Di loket, terdapat papan ketentuan untuk masuk ke destinasi wisata Gua Gajah. Yakni tidak diperkenankan mengenakan pakaian terbuka. Seperti tank top atau celana pendek untuk perempuan. Para pengunjung wajib mengenakan ikat pinggang khas yang kerap digunakan umat Hindu Bali saat masuk ke bangunan suci. Ikat pinggang itu dibagikan di stan sebelum menuruni tangga.
Proses menuruni tangga untuk sampai di kompleks Gua Gajah. Destinasi wisata itu ada di areal perbukitan. -Julian Romadhon-

Dari atas, terlihat pemandangan perbukitan hijau, serta atap-atap bangunan ibadah serta balai pertemuan. Terdapat kolam yang dulu digunakan sebagai pemandian untuk para bangsawan. Sekilas mirip dengan petirtaan Belahan di kawasan Trawas, Mojokerto. "Kompleks bangunan ini dibuat oleh Kerajaan Bedahulu. Nama Gua Gajah mungkin karena adanya patung Ganesha di dalam ceruk gua," terang Putu. 

Jika menilik dari kitab Nagarakretagama, Bedahulu pernah ditulis sebagai Badahulu. Nama itu serta beberapa nama lainnya tercantum sebagai beberapa daerah atau beberapa kerajaan di timur Jawa yang mengakui kekuasaan Majapahit.

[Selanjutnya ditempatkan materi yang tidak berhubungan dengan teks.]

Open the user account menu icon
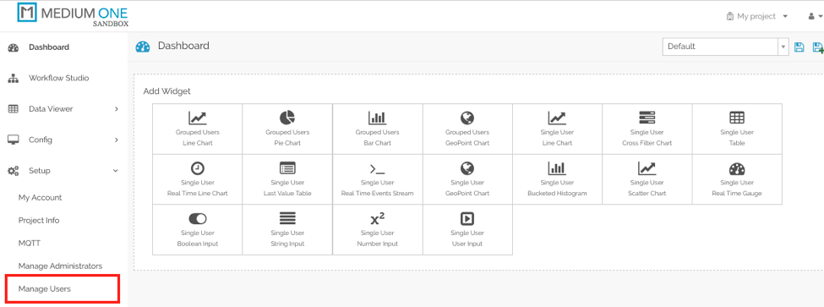This screenshot has width=824, height=307. tap(814, 16)
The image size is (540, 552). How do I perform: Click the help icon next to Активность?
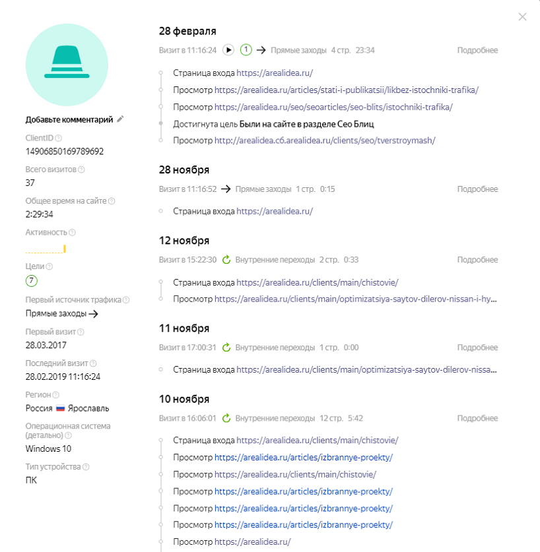point(72,232)
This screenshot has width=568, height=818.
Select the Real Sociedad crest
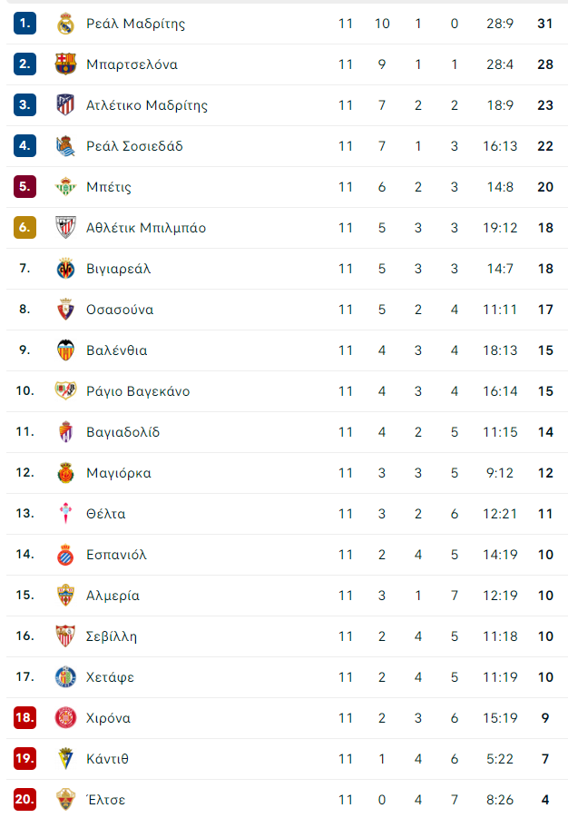click(65, 146)
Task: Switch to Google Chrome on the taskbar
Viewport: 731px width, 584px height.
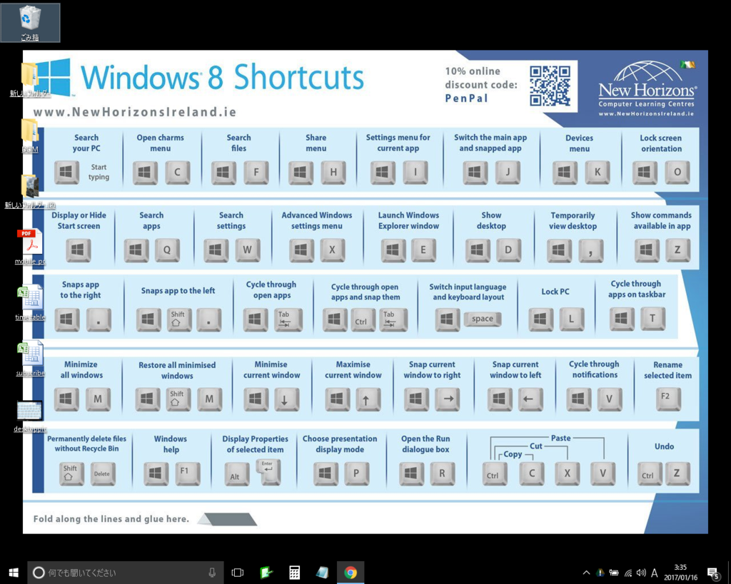Action: point(351,573)
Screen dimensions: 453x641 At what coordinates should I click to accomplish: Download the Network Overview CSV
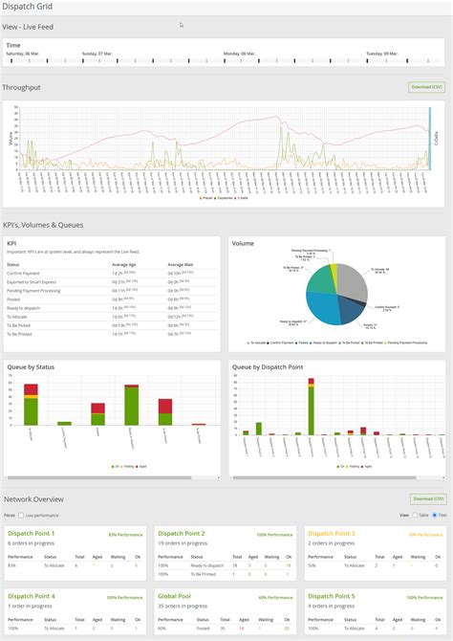(x=428, y=499)

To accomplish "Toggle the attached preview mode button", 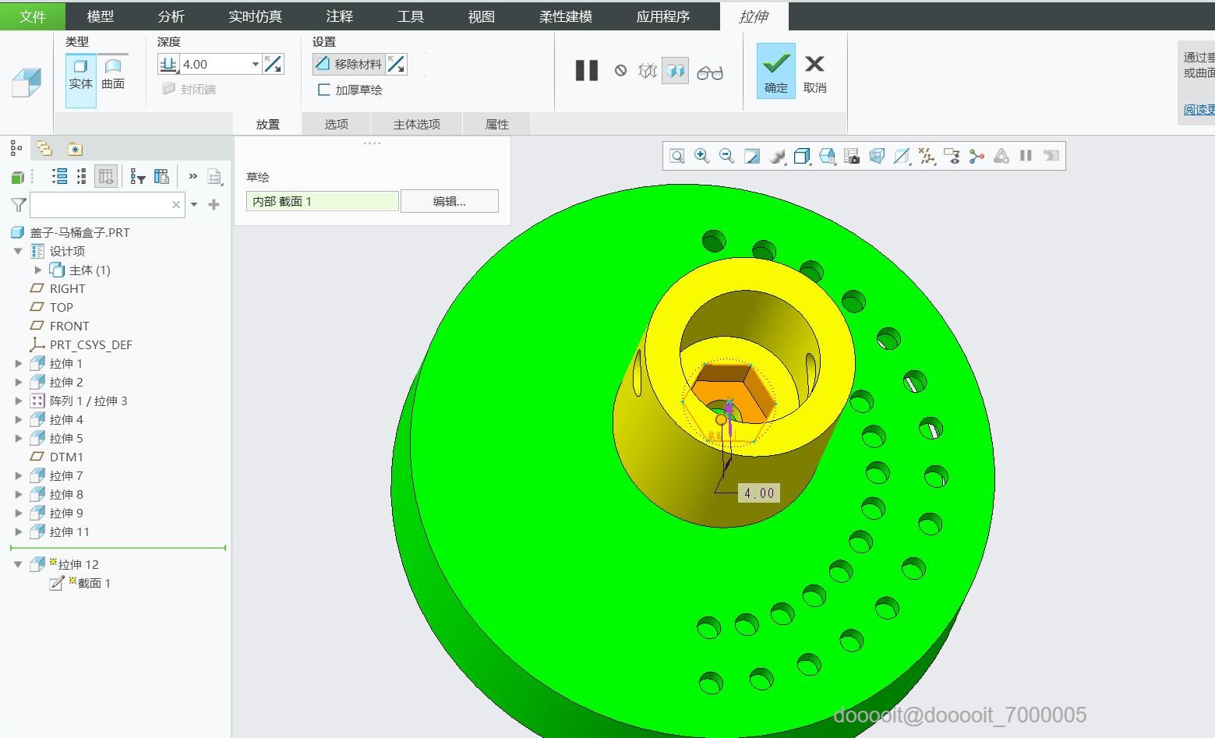I will coord(675,71).
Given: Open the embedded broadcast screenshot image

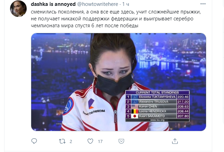Looking at the screenshot, I should (119, 82).
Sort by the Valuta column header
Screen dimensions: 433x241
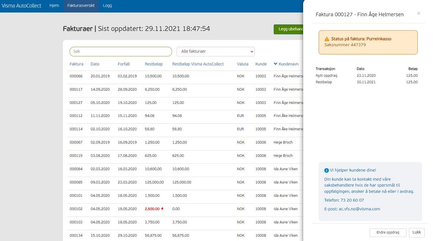pos(242,64)
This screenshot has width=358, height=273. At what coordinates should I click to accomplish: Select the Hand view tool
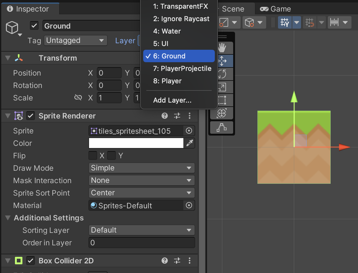221,48
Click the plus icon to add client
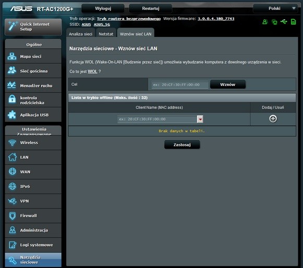 click(x=273, y=119)
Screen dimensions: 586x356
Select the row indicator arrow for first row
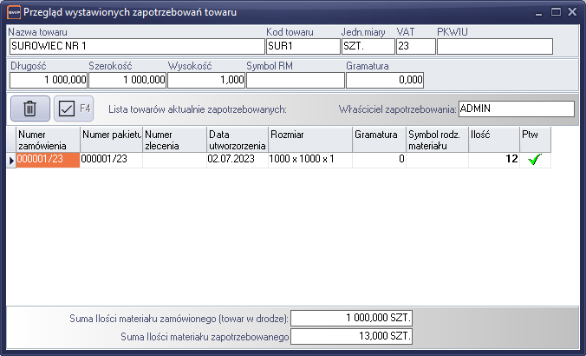[11, 160]
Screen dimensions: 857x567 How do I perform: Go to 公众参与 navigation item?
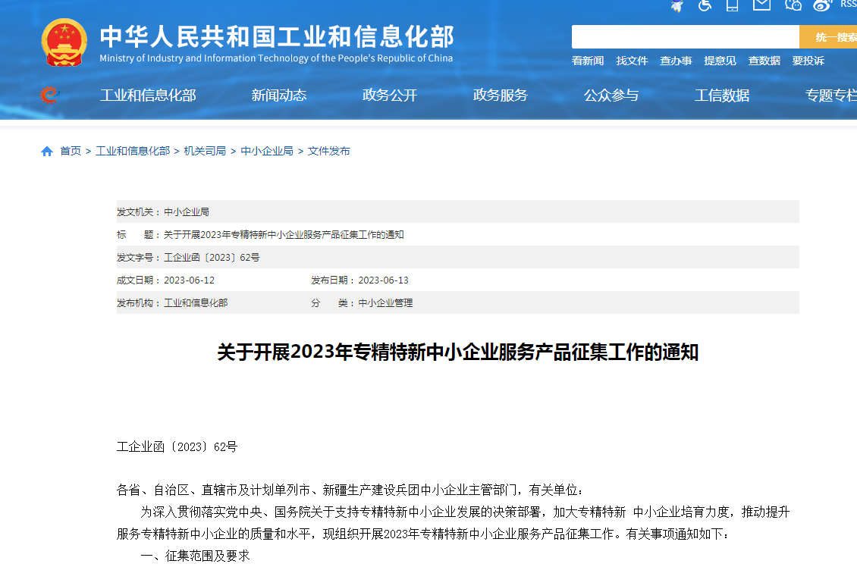pos(611,96)
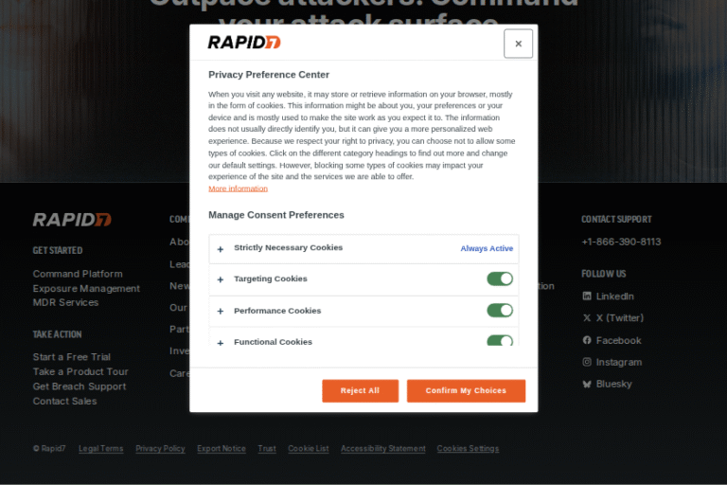Select Start a Free Trial footer item
727x485 pixels.
click(x=72, y=357)
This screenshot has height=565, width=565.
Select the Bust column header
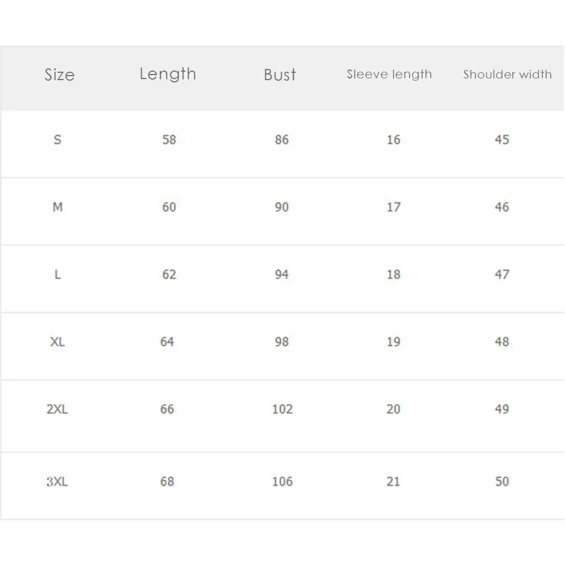[280, 75]
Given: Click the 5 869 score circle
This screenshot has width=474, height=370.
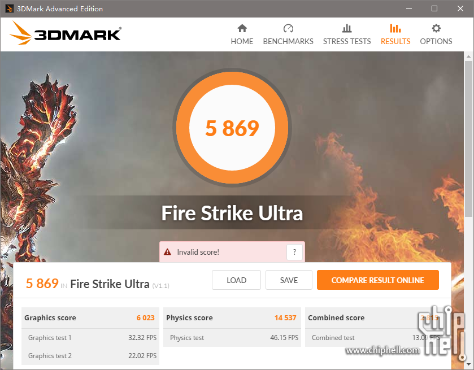Looking at the screenshot, I should pyautogui.click(x=232, y=128).
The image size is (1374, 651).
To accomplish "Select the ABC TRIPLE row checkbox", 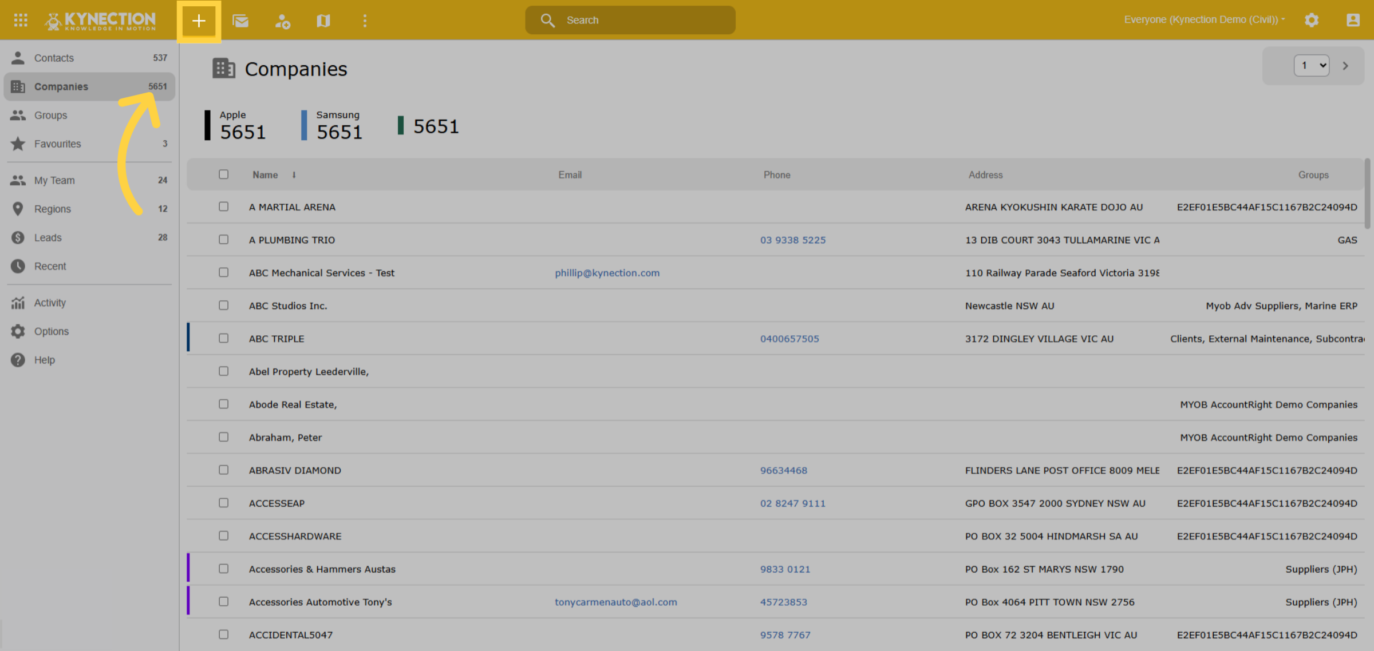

Ada air sungai mengalir dari dalam kompleks menuju ke tepi sisi barat Gua Gajah. Dalam Nagarakretagama, dijelaskan pula bahwa di dekat Badahulu terdapat sungai kecil yang mengalir yakni Lwa Gajah atau Sungai Gajah. Kemungkinan itulah sungai yang sekarang dikenal sebagai Sungai Petanu. Ada kemungkinan kata gajah muncul dari sebutan itu.

Kerajaan Bedahulu dan Gua Gajah cukup berhubungan dengan Jawa pada masa lalu. Bahkan sebelum Majapahit. Sebab Maharaja Airlangga, raja Kerajaan Kahuripan, adalah keturunan dari Kerajaan Bedahulu di Bali. Gua Gajah itu telah ada sejak pemerintahan Anak Wungsu, adik dari Raja Airlangga.
Suasana kolam pemandian di areal Gua Gajah. Terdapat enam patung perempuan memegang wadah yang menumpahkan air, mengisi kolam di bagian bawah. -Julian Romadhon-

Sampai ke tangga paling bawah, kami melihat tumpukan batuan di sisi barat. Beberapa wisatawan asing berfoto di reruntuhan batuan itu. Tampaknya bekas bangunan suci pada masa lalu. Sedangkan di depannya, di sebelah timur, terdapat kolam pemandian. Enam patung perempuan digambarkan membawa gentong kecil yang mengeluarkan air.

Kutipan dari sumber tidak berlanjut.